First her raw ability, her indubitable mastery of her voice and her body. She flaunts before us a Prima Donna in her prime and we are all of us Max Bialystock screaming “when you got it, flaunt it”. And she does. My god, she does. She throws down gauntlet after gauntlet with each dance number, daring viewing fans to recreate it if they can. She sings her songs both classically as we want them, and then remixed in ways we didn’t even know we needed but now cannot live as we previously did upon hearing. She proves herself in every way a performer can and demands more from every witness and competitor at their shot at the crown.

 Beyonce advances the medium, she moves forward the conversation.

 

We all largely agree that much of American Democracy is broken. Unresponsive to the demands of the pressures acting upon it and the people it claims to serve and protect, nearly all parties feel in some way put out by the failures of the political machine.

Donald Trump broke the machine clean asunder. Shattered in his wake and uncertainly attempting to reattach all the lost pieces, we flounder as the social contract is ripped to shreds.

Using the pulpit of the presidency to maximum effect, Donald Trump dictates the national conversation to the best of his ability and the limits of his power, and determines the focus of the day. Using his amassed cultural influence, he cuts like a hot knife through butter into the partisan squabbles and nonsense that had come to pass for current political discourse. He milked our darker fantasies of burning it down and starting over, but was an idiot, and lay out a plan with no hope in getting nationally won over. Racism, xenophobia, know-nothingness, and poor planning win no long-term gains or realized ambitions, they just lead to shame, degradation, and a closed-off world stalling centuries behind the potential limits of human progress. We clearly work better together, we are all obviously much more alike than we are different, and we seek unity and a new start at our attempt at a peaceful, happier world. Yet we are uncertain, ignorant, uncomfortable, and afraid, and we are uncertain if once we pick up this flipped table there will be a seat left there for me.

 

Cue Beyonce Knowles-Carter.

 

Everyone loves Beyonce. People pretend they hate her, people try hard not to like her, but deep down and after plenty watching, she’s impossible not to root for and love.

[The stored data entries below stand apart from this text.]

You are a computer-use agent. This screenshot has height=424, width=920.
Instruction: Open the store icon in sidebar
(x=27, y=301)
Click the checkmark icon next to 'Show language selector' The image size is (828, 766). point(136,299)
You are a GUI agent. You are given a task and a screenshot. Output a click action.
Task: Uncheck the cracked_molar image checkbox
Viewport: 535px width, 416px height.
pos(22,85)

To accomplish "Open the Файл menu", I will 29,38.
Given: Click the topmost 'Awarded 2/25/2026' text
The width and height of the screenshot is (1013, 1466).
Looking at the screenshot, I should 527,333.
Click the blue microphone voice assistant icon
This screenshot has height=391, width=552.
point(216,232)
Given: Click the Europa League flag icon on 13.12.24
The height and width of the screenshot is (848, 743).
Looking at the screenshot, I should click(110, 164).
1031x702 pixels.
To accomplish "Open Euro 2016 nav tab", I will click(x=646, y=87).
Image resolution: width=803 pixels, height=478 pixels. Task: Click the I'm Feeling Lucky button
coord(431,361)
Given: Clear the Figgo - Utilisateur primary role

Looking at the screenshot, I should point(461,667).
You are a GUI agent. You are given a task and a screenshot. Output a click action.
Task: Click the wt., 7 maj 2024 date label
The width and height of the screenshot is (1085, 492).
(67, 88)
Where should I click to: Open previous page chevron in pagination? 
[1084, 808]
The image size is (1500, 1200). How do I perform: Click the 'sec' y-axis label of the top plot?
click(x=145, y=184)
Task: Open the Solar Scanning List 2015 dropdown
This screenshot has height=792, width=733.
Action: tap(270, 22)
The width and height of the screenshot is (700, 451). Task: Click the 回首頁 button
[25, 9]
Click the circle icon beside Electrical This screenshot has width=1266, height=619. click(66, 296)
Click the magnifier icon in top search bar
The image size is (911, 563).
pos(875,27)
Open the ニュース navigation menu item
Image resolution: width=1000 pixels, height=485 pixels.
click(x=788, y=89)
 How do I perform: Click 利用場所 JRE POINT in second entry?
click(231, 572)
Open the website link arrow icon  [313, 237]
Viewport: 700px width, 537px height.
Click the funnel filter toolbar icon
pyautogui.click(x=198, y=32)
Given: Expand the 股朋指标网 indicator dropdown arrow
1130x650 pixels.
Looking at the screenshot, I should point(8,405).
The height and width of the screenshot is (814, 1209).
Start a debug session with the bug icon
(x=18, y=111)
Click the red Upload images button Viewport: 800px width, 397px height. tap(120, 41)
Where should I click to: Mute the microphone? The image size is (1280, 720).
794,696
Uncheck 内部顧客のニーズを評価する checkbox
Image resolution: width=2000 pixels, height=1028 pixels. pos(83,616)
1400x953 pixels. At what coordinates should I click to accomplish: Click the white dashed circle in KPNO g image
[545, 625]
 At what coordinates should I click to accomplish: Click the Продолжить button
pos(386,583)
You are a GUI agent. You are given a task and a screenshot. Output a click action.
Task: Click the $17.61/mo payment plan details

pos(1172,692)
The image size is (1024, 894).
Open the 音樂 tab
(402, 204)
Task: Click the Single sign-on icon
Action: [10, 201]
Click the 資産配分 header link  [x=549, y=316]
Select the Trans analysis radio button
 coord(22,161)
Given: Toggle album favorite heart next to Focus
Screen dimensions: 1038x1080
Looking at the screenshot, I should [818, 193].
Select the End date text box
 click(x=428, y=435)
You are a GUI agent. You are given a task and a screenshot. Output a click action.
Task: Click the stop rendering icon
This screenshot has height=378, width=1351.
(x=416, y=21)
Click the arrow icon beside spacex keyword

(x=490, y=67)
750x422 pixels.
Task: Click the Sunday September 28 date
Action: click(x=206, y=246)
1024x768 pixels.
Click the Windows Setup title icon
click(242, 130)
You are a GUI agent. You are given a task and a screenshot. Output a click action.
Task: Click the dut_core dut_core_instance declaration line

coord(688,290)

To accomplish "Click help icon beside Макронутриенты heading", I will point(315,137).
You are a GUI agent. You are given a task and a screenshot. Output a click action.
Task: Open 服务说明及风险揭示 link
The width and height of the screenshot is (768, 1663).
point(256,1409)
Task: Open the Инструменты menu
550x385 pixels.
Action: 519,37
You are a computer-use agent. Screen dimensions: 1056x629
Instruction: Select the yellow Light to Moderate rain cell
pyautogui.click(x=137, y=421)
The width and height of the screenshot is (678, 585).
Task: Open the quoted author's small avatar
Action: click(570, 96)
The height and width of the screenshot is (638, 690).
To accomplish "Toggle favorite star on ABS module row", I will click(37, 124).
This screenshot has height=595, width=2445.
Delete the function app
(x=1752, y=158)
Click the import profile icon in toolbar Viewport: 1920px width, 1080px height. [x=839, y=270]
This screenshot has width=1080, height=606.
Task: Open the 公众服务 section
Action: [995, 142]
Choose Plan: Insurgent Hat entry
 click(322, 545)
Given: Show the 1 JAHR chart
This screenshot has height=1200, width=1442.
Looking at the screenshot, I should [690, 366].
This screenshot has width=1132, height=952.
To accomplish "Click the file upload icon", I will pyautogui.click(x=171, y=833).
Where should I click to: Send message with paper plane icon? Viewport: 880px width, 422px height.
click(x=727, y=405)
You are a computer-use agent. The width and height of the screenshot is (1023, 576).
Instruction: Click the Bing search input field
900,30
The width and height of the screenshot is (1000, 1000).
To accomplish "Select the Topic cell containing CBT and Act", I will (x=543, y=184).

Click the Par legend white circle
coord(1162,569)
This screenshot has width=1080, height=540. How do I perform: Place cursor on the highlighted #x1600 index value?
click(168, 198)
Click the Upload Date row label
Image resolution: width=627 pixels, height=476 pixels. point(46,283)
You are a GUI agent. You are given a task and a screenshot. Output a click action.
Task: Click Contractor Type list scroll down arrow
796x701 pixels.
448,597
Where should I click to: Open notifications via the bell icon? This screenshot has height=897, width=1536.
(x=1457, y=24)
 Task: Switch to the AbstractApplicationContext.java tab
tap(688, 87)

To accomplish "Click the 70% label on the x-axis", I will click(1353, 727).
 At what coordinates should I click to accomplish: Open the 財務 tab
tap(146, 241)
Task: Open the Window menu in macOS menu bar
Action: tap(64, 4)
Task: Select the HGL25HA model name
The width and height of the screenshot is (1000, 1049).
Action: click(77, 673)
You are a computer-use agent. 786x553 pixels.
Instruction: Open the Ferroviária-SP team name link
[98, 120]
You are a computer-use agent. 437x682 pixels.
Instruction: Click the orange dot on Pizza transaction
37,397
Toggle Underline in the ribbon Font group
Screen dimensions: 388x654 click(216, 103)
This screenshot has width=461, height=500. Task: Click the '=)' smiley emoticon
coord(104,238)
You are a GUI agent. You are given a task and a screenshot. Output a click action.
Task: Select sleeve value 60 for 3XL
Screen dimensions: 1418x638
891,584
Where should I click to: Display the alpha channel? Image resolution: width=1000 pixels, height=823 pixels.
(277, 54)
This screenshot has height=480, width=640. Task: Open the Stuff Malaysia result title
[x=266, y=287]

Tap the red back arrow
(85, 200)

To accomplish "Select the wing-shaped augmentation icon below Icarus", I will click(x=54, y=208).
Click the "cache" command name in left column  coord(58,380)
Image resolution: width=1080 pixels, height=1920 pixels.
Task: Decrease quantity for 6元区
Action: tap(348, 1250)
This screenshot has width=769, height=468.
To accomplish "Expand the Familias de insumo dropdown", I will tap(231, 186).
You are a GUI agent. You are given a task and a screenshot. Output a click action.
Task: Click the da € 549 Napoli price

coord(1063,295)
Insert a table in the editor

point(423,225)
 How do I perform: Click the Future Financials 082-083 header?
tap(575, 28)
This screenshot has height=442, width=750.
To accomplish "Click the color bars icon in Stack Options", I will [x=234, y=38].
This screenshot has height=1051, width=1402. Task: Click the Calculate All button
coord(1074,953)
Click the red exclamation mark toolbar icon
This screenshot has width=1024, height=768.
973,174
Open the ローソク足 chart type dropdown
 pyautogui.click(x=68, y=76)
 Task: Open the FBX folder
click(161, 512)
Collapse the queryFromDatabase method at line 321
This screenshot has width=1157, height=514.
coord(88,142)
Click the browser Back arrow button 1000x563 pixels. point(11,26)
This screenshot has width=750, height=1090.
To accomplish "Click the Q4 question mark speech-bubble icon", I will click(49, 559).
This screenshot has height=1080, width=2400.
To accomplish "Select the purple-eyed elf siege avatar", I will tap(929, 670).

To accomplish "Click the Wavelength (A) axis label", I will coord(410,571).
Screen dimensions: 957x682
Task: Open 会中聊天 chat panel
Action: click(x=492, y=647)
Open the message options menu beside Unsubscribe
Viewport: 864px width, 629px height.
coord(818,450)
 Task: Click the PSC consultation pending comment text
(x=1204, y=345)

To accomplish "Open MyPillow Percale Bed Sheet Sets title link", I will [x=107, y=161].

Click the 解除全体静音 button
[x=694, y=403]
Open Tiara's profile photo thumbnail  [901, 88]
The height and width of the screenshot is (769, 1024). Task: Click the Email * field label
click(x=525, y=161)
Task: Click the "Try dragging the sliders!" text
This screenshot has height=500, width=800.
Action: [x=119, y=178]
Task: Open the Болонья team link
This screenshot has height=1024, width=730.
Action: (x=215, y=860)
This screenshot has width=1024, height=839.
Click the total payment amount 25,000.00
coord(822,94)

She represents all we hope to achieve and aspire. She is incarnate the American Dream of the 21st century. She should begin now to cultivate a reputation beyond her limited scope of cultural icon. You guffaw at my claim at limited, but compared to the reaches of power she could otherwise have, there are limits to the power that money can buy, limits on the bounds of influence those with money can wield.

She should find how much power her family money can now buy, and she should begin in her old neighborhood in Houston, the eternal Third Ward. The beating heart of Houston’s cultural body and soul, the hardest work has been largely done on the redemption and rejuvenation long promised. Yet there is clearly much work left to do. Many houses remain run down, businesses shuttered, and once busy street intersections dead to anything but history and stray cats running after rats in the road.

Living there for three years, I walked around and cringingly recoiled in despair at the abundant waste laying about all around. Don’t read this wrong, there is much that is beautiful and truly prosperous there, but an eye is drawn to the decrepitude of things, where things are going wrong as we are bored and blase to the sight of things going right. As things go, the ward shall be picked off by the vultures of time and that great beast called today gentrification. Cultural erasing.

Third Ward once extended well into what are today known as the chic areas of Houston: Midtown, Museum District, EaDo, Montrose. Scattered and large was the area left for the slaves and their descendants to come upon which to segregate themselves and long multiply. Then broken apart, segmented, and slowly erased, the tenderly cultivate culture of the community was smashed against the rocks of the white state oppression. 288 at the juncture of I-45 and highway 59, one of the widest intersections in Houston, a city renowned for its wide roads and huge highways, slapped right in the middle of Third Ward.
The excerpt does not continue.